Methods: Since 1991 all patients with spinal cord pathologies were entered into a spinal cord data base. Between 1991 and 2015 a total ot 725 patients with Chiari I malformation were encountered. Among these 60 children between 3 and 17 years presented (follow up 53.5+50.7 months). Patients were examined on admission, after surgery, 3 months after discharge and yearly thereafter. Clinical data were analyzed with a scoring system for individual symptoms. Long-term results were determined by Kaplan-Meier statistics to calculate rates for progression-free survival.

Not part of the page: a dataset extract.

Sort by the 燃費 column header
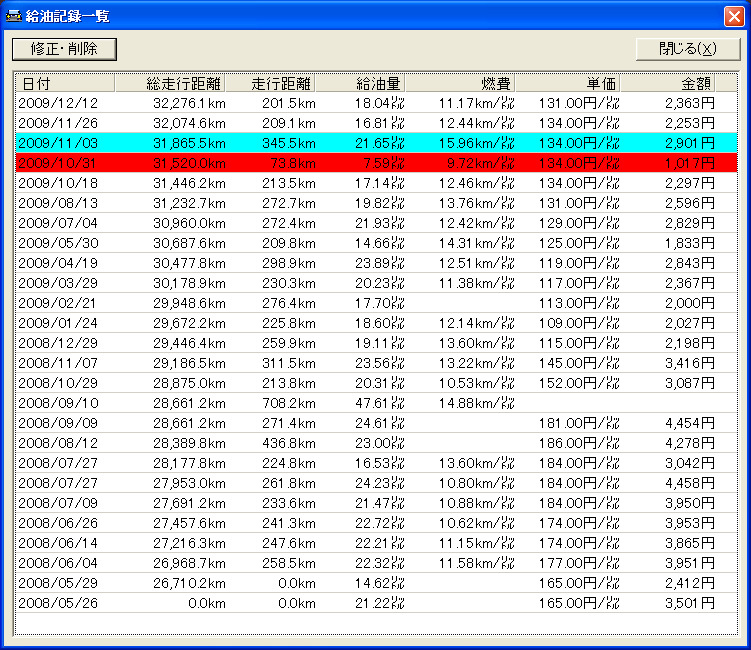 [460, 83]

Results: By comparison to adults children complain significantly less about occipital headaches (55.9% vs. 79.1%, p < 0.0001), sensory disturbances (20.3% vs. 59.2%, p < 0.0001), dysesthesias (15.3% vs. 39.9%, p = 0.002), motor weakness (13.6% vs. 33.8%, p = 0.04) or gait ataxia (28,8% vs. 59.1%, p = 0.0003). Bony anomalies such as basilar invagination, however, tended to be more common in children (20.0% vs. 13.4%, p = 0.06). 45.0% of children and 52.0% of adults underwent foramen magnum decompression with duraplasty and inspection of the 4th ventricle. Foramen Magendie was found to be occluded in 29.6% of children and 36.9% of adults (not significant). Postoperatively, 74.1% of children and 77.3% of adults reported improvement. The remainder considered their condition unchanged except 4.8% of adults, whose condition had worsened related to previous attempts of decompression. Progression-free survival for 10 years was achieved for 88.8% of children and 80.4% of adults (not significant).

Conclusion: Diagnosis of Chiari I malformation in childhood has to account for the physiologic tonsillar descent and differences in clinical symptoms compared to adults. A decompression should only be advised in patients with unequivocal symptoms and imaging results. Short- and long-term results of decompression with opening of the arachnoid and duraplasty tend to be slightly better compared to adults.